# start of Data supplied

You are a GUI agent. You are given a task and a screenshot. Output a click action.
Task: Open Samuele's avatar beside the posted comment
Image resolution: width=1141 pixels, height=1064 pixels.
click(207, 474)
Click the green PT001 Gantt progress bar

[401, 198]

# end of Data supplied

## What is being asked
Retype every line of the listing above exactly as it appears.

## Solution to this task
You are a GUI agent. You are given a task and a screenshot. Output a click action.
Task: Open Samuele's avatar beside the posted comment
Image resolution: width=1141 pixels, height=1064 pixels.
click(207, 474)
Click the green PT001 Gantt progress bar

[401, 198]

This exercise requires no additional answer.